Christopher Dardis, Ariel Antezana, Kurenai Tanji, Paul J Maccabee

(Department of Neurology, Barrow Neurological Institute, Phoenix, AZ, USA)

Am J Case Rep 2017; 18:700-706

DOI: 10.12659/AJCR.903566

BACKGROUND: Sporadic inclusion body myositis (IBM) is the most common acquired myopathy seen in adults aged over 50 years, with a prevalence estimated at between 1 and 70 per million. Weakness of the diaphragm with loss of vital capacity is almost universal in IBM. This is almost always asymptomatic. When respiratory complications occur, they are most often due to aspiration. Respiratory failure due to diaphragmatic weakness is exceptionally rare, particularly as the presenting symptom of the disease. It is not currently considered to be a paraneoplastic syndrome.
CASE REPORT: Our patient presented with hypercarbic respiratory failure. This is the first such reported case without signs of weakness elsewhere of which we are aware. We suspected IBM based on her history of progressive weakness and findings on electromyography. There was a delay of 5 years in obtaining biopsy for confirmation, during which she presented with recurrent episodes of respiratory failure despite using non-invasive ventilation.

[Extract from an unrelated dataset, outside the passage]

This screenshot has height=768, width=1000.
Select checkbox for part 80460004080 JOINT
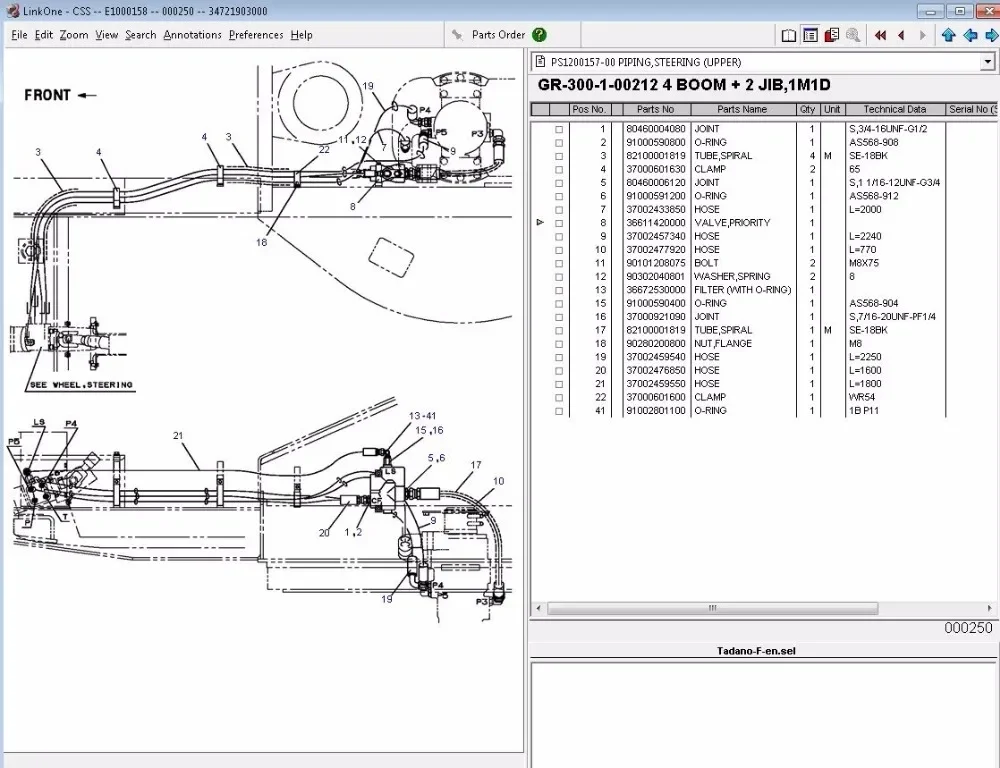(559, 129)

An autopsy revealed the presence of papillary thyroid carcinoma with spread to local lymph nodes. On the basis that these co-morbidities are unlikely to have occurred by chance (we estimate 1×10–17), we hypothesize that IBM may be a paraneoplastic condition. We acknowledge that proof would require demonstrating a pathogenic antibody.
CONCLUSIONS: IBM should be considered in older patients (age >45) presenting with otherwise unexplained respiratory failure. A workup for possible malignancy in this setting appears reasonable.